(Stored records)
----

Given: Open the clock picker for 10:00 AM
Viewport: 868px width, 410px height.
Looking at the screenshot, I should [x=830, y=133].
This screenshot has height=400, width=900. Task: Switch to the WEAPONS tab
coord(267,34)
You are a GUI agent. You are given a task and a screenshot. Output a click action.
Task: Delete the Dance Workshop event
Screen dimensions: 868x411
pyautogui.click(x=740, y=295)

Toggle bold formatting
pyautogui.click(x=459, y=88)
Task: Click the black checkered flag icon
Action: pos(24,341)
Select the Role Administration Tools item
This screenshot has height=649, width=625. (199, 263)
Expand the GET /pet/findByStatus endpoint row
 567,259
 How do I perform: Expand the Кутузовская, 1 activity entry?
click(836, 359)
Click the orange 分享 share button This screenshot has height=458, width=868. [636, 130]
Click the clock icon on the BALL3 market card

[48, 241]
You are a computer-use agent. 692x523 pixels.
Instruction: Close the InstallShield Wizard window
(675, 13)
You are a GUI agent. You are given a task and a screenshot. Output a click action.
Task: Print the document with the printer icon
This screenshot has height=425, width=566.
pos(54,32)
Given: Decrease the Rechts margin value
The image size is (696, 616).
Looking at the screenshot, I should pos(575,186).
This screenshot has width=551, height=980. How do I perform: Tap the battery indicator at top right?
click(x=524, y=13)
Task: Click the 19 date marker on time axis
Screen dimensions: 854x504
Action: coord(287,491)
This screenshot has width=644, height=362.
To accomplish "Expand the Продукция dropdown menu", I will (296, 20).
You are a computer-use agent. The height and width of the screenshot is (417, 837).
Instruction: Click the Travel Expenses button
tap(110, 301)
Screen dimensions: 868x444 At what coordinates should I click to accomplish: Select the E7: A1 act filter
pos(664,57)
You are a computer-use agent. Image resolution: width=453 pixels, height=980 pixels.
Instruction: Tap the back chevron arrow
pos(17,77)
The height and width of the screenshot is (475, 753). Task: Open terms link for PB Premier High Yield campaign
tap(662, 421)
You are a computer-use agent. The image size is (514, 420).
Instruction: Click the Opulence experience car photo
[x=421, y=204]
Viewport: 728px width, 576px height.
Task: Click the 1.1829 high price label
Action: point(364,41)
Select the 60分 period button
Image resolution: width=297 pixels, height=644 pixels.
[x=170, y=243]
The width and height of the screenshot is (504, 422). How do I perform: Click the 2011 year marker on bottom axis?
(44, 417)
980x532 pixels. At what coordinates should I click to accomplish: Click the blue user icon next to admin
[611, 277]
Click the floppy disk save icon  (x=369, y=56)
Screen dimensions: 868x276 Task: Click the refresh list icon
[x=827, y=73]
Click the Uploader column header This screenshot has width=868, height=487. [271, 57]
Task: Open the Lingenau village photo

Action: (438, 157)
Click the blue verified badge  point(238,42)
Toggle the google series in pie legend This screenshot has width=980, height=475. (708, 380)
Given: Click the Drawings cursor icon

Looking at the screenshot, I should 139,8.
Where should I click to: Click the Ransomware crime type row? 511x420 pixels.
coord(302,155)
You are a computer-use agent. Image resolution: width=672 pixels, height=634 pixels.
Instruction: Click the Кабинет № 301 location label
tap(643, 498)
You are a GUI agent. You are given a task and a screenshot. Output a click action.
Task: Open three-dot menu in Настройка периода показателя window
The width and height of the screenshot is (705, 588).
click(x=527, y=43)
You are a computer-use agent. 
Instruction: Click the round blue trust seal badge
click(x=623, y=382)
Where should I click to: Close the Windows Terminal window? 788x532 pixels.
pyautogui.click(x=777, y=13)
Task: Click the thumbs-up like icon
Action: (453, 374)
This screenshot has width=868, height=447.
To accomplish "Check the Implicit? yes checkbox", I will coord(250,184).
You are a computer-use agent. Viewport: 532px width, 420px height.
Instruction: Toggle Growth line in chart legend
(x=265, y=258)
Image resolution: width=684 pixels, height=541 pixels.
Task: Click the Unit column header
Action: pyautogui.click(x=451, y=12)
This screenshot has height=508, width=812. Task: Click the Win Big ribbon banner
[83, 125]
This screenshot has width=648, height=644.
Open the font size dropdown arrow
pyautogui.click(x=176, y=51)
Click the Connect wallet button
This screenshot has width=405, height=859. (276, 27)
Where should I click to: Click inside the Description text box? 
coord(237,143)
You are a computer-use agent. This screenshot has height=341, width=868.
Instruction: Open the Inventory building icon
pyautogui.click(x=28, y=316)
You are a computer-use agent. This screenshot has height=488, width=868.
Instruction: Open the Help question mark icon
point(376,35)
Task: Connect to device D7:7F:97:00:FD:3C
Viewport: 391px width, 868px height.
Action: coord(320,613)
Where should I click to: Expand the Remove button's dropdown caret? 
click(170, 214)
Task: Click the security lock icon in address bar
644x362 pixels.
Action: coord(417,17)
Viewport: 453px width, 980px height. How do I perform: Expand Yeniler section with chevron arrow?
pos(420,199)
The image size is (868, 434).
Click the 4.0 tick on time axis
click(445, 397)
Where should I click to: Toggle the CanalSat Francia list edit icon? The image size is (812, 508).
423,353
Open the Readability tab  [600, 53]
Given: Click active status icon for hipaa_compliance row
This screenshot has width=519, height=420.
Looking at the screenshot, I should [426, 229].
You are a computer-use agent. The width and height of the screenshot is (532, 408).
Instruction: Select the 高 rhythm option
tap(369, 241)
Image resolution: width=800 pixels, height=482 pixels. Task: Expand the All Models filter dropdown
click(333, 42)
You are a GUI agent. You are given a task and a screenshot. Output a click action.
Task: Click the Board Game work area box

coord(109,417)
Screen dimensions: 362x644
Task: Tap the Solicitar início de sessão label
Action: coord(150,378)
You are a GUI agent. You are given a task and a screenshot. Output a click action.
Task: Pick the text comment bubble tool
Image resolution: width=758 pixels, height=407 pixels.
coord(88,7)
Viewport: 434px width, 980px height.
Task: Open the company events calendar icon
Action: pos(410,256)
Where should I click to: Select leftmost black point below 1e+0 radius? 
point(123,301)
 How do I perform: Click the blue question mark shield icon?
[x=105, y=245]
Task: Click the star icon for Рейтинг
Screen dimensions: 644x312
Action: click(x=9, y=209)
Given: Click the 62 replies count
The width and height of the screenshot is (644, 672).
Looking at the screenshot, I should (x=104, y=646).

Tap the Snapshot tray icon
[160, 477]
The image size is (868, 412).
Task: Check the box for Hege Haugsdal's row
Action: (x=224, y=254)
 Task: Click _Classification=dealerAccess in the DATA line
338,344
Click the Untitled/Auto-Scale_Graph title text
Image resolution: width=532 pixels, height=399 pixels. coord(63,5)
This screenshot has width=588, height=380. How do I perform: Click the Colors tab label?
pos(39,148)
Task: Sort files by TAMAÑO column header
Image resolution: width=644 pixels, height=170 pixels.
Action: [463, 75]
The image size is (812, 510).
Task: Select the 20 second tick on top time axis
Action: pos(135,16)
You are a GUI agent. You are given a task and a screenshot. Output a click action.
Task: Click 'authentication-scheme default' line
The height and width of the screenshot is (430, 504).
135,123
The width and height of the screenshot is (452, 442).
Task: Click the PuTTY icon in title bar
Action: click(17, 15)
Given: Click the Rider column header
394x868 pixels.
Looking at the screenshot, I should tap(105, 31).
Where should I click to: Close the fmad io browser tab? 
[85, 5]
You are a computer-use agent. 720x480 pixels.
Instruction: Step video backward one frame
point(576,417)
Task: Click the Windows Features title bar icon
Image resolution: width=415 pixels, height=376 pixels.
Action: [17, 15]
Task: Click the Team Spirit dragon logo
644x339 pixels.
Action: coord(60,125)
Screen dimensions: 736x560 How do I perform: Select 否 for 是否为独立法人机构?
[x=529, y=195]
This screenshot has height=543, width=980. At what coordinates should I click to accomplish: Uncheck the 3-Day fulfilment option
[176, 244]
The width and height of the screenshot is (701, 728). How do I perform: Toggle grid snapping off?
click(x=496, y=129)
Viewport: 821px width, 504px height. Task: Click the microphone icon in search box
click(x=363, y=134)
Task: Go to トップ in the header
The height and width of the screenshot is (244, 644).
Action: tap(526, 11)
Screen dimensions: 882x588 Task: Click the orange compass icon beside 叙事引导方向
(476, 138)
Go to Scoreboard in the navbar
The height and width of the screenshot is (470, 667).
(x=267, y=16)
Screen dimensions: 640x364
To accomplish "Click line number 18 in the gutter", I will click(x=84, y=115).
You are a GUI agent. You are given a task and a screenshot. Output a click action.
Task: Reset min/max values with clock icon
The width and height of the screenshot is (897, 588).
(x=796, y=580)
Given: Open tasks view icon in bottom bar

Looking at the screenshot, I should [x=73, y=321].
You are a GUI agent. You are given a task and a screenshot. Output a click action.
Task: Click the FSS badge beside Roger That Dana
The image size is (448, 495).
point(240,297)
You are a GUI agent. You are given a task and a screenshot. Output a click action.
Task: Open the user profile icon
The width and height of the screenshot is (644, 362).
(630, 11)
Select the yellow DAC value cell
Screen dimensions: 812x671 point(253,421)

----

§ WORK ORDER:
Search the data for the word "will" and copy each line where it appears.

§ SOLUTION FOR THIS EXERCISE:
To accomplish "Expand the Продукция dropdown menu", I will (296, 20).
To accomplish "Check the Implicit? yes checkbox", I will coord(250,184).
To accomplish "Click line number 18 in the gutter", I will click(x=84, y=115).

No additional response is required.